O perfil majoritário continua masculino, em idade economicamente ativa e de idade média de 41,7 anos em 2021. Do total de pessoas em situação de rua na capital paulista, 70,8% são pretos ou pardos.

Programa Reencontro

O prefeito Ricardo Nunes (MDB) lançou o Programa Reencontro, que prevê assistir a pessoas em situação de rua. “Antecipamos o recenseamento e estamos trabalhando com base em dados técnicos para garantir atendimento qualificado a esses cidadãos paulistanos que vão ser beneficiados pelo Reencontro já ainda este ano” , disse Nunes por meio de assessoria de imprensa.

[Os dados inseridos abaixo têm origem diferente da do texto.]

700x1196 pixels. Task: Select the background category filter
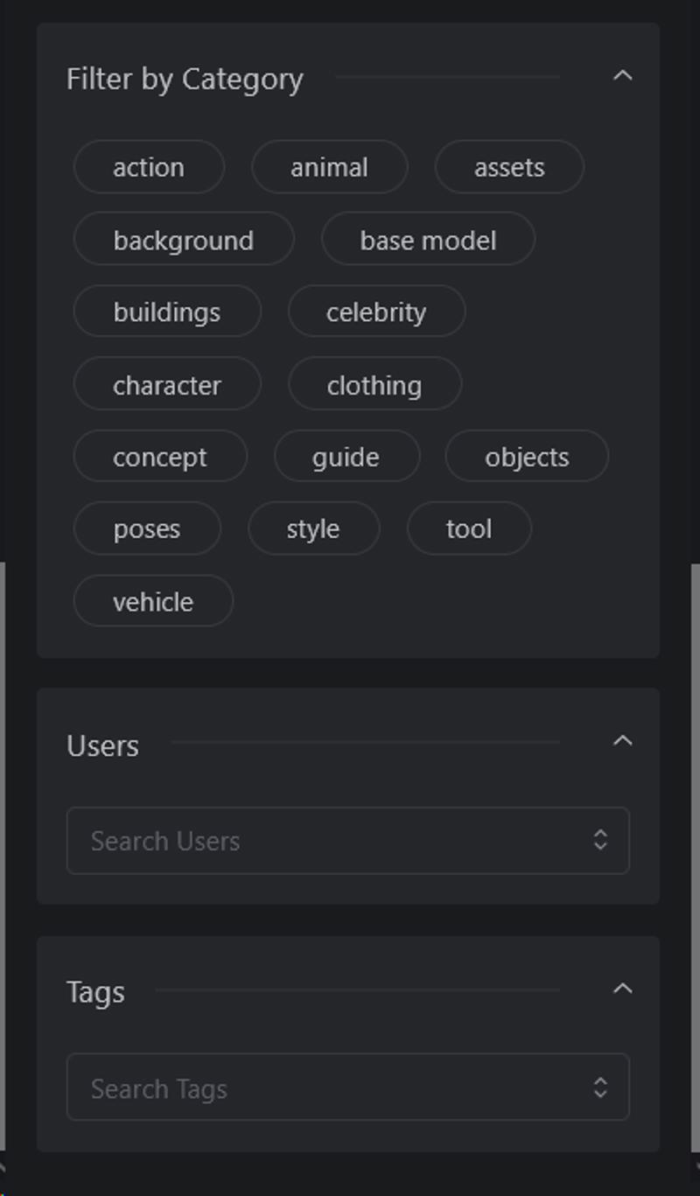click(184, 240)
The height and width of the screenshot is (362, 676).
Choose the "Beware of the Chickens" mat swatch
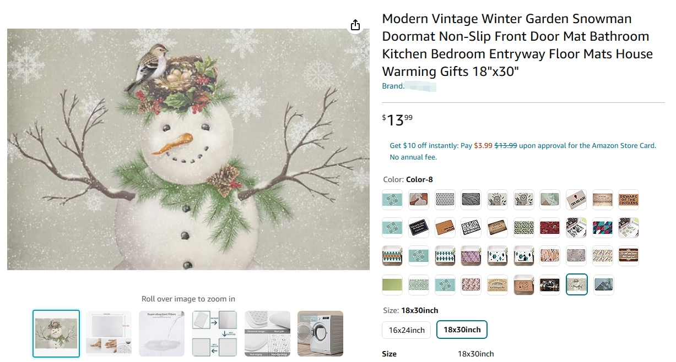tap(628, 199)
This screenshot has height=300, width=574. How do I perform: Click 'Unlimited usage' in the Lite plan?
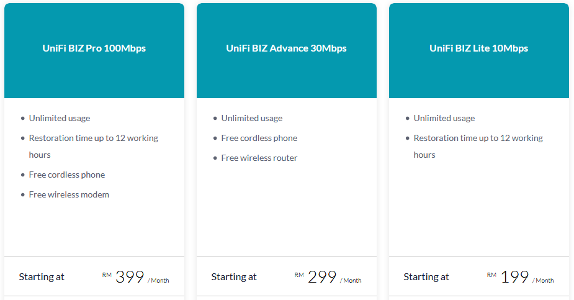coord(444,118)
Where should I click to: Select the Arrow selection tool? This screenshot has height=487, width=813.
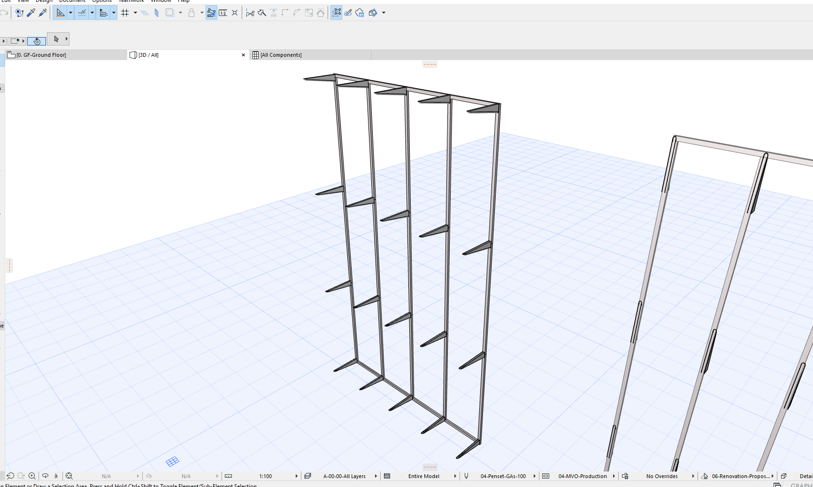56,39
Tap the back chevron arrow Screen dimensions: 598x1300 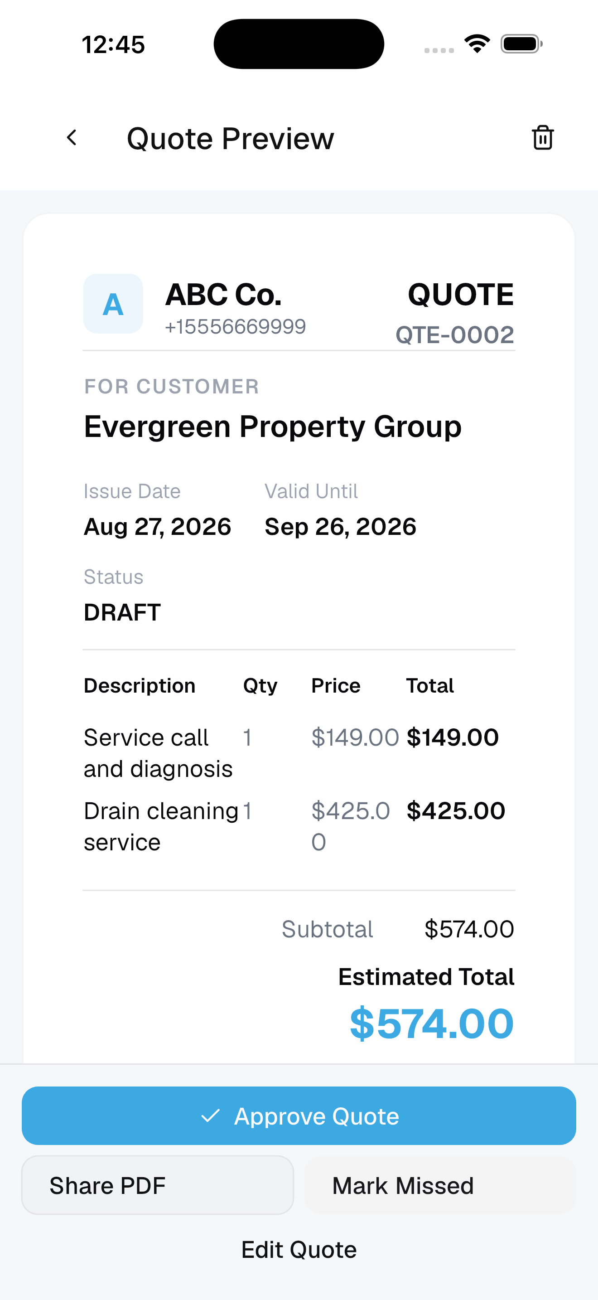[x=72, y=137]
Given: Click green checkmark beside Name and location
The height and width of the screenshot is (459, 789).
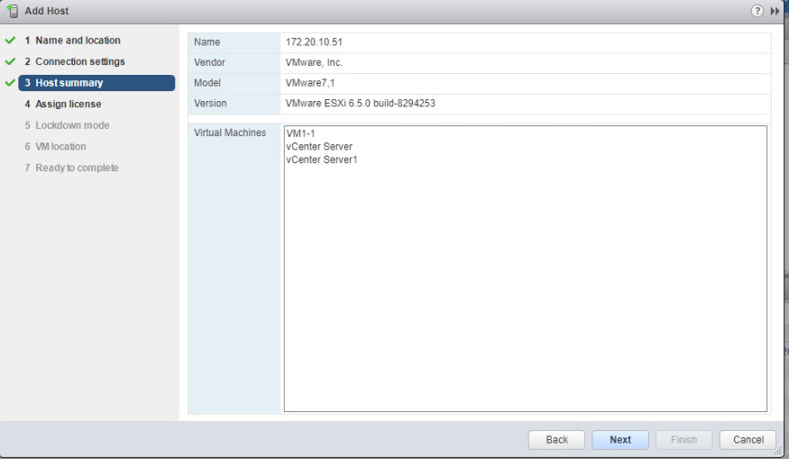Looking at the screenshot, I should pyautogui.click(x=10, y=41).
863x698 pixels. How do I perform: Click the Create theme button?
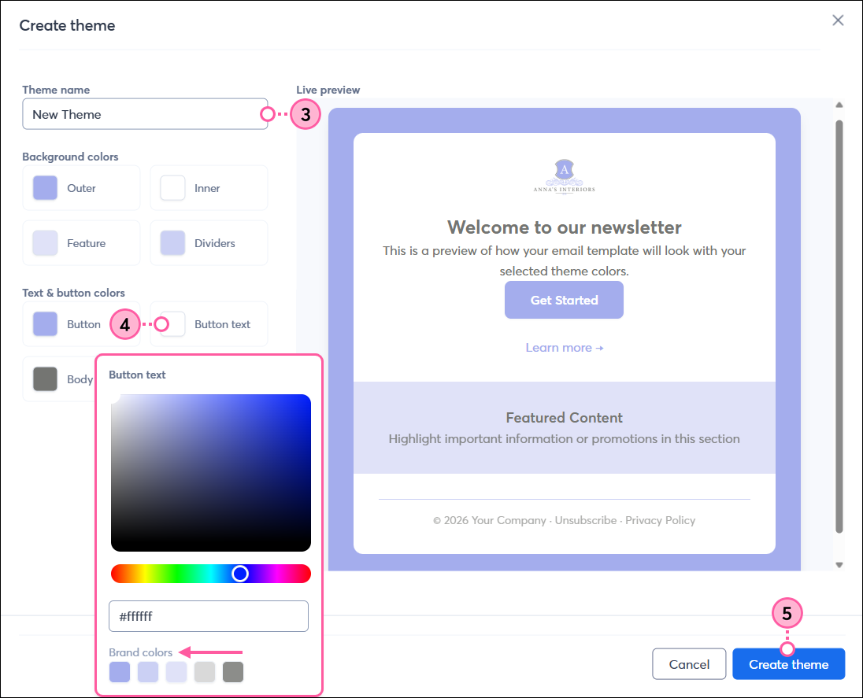pyautogui.click(x=788, y=663)
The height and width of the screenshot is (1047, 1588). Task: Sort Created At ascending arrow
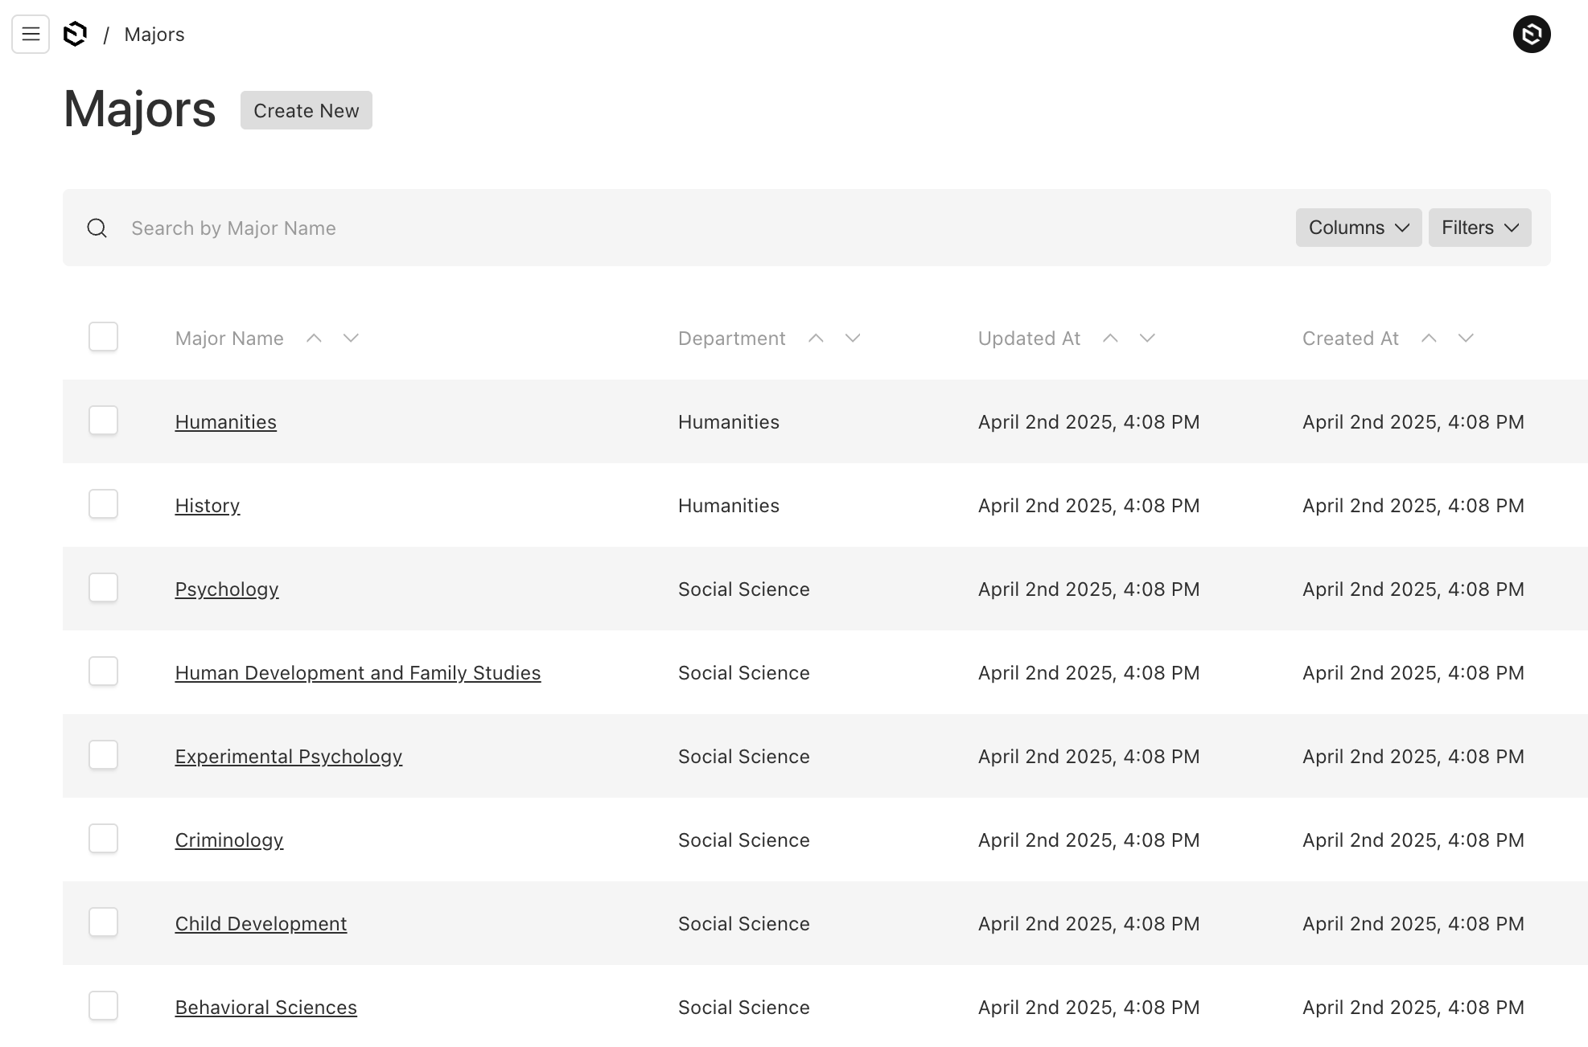tap(1429, 339)
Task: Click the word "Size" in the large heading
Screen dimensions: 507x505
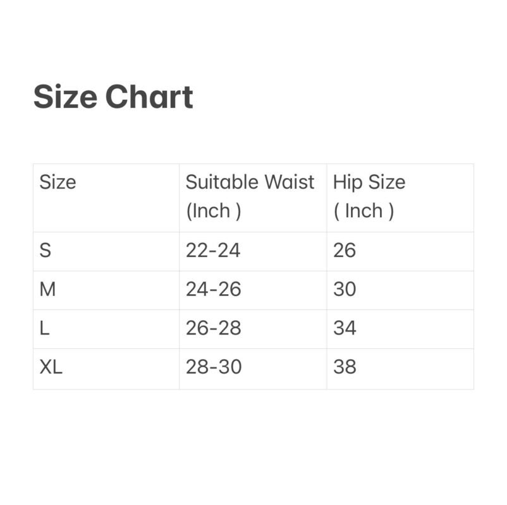Action: pyautogui.click(x=64, y=97)
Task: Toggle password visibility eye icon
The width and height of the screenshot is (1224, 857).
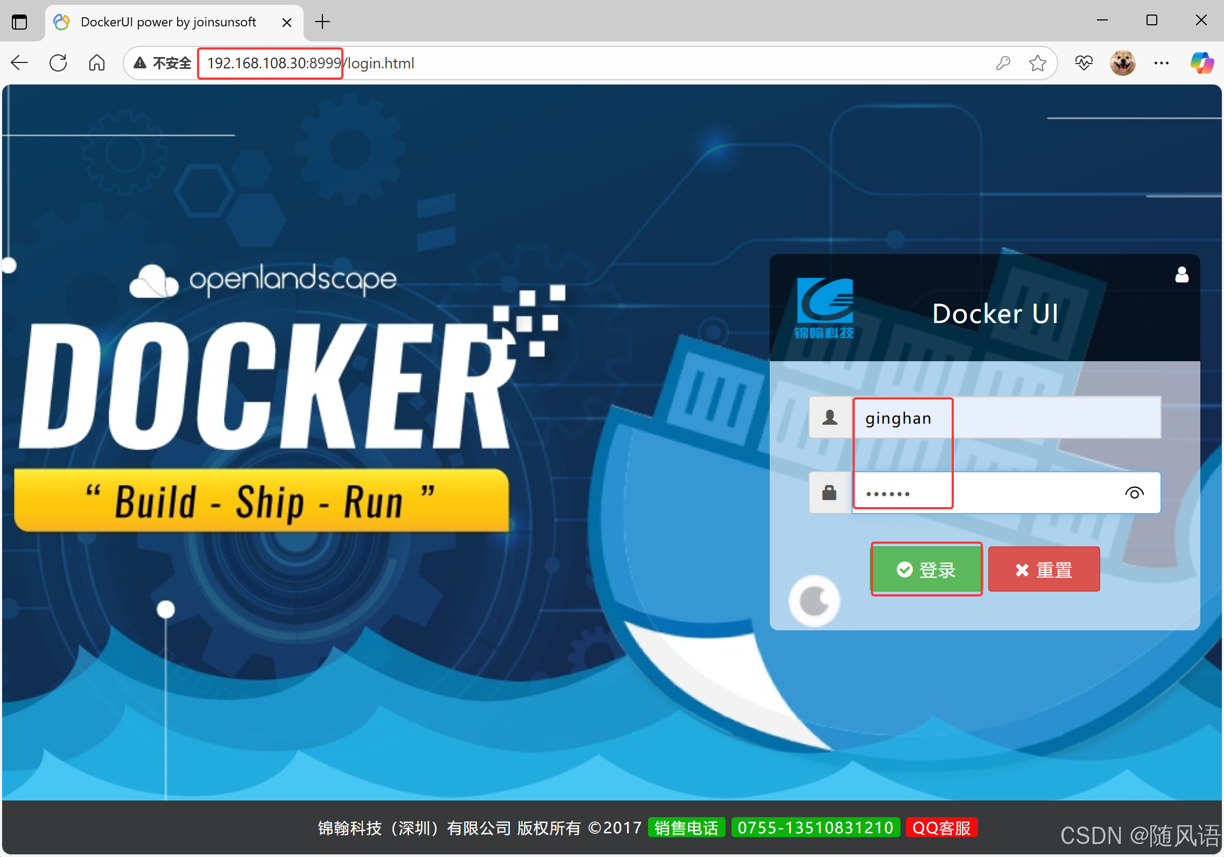Action: (1134, 493)
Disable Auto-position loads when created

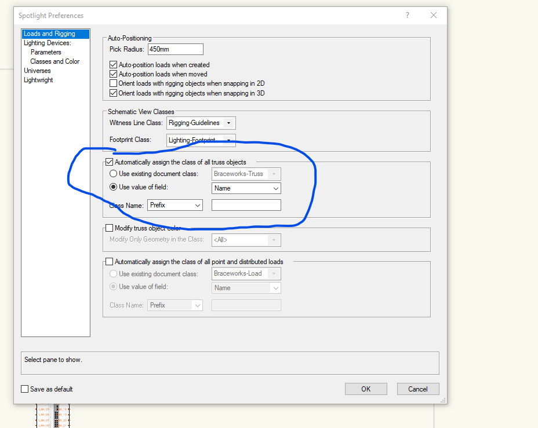click(x=114, y=65)
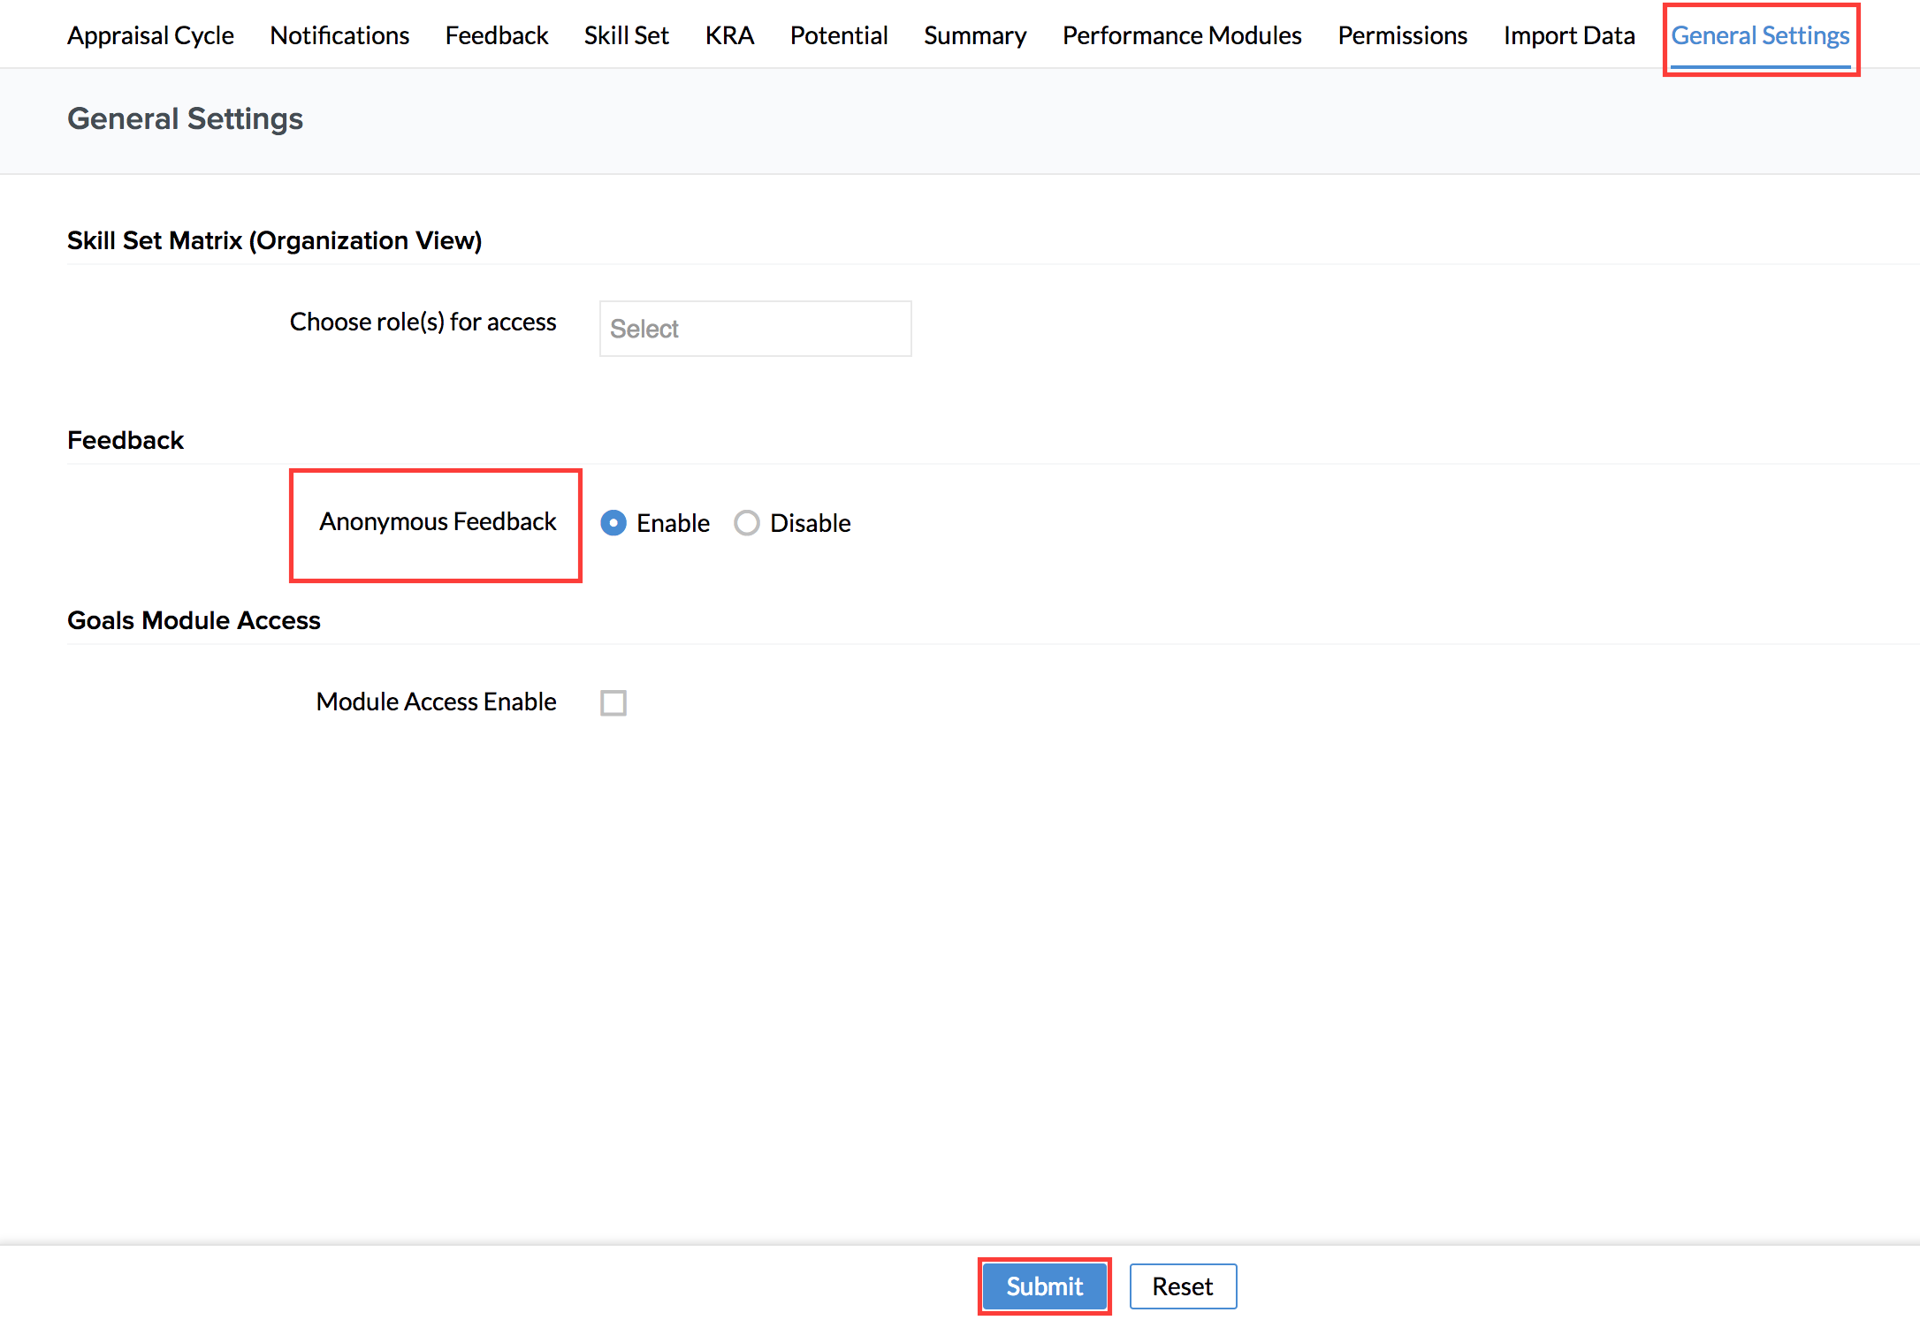Select the KRA tab
The image size is (1920, 1320).
tap(729, 35)
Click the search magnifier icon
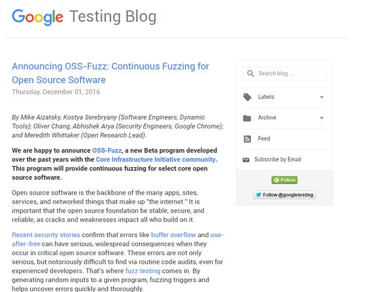383x292 pixels. (x=250, y=73)
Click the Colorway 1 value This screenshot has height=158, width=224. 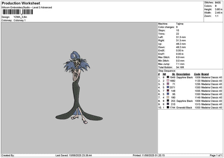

Segundo a prefeitura, a iniciativa “parte de conceitos universais e de experiências bem-sucedidas ao redor do mundo” e “prevê a reestruturação da abordagem e acolhimento existentes, maior oferta de vagas na rede municipal, um tripé de moradia formado por locação social, renda mínima e moradia transitória, além de capacitação profissional e intermediação para o encontro de postos de trabalho”.

Os três eixos são “conexão, cuidado e oportunidade”. No eixo “Conexão”, a prefeitura diz que quer estimular a recriação de vínculos pré-existentes e o fortalecimento da rede de apoio. No eixo “Cuidado”, o programa estabelece que serão oferecidas moradias subsidiadas para aqueles que não possuem renda suficiente, nas seguintes modalidades:

  •  Locação Social: aluguel subsidiado conforme renda;
  •  Renda Mínima: auxílio pecuniário para pessoas sem problemas de drogadição.
  • Moradia transitória: unidades com alta rotatividade para que se busque evitar o processo de cronificação, promovendo rápido resgate da autonomia.

Já para o eixo “Oportunidade”, a prefeitura de São Paulo diz que atuará como intermediadora da mão de obra e emprego através da capacitação profissional, da alocação em contratos públicos (Decreto nº 59.252/20), da busca ativa por vagas e pelo estímulo à contratação no setor privado.